→ **DATA SUPPLIED**
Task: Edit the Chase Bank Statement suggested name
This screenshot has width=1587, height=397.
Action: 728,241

==

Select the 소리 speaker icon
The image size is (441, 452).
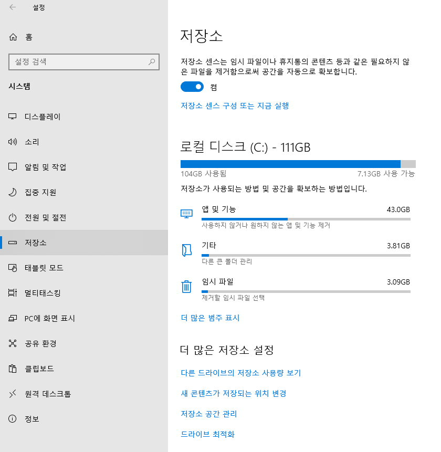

...

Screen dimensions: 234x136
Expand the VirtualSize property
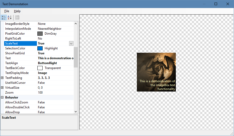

→ **TASK BRIEF**
Copy the lines above exactly. Start with the line containing "Select the 소리 speaker icon", end with the line containing "The image size is (441, 452).", and include both.

→ **EXERCISE OUTPUT**
Select the 소리 speaker icon
The image size is (441, 452).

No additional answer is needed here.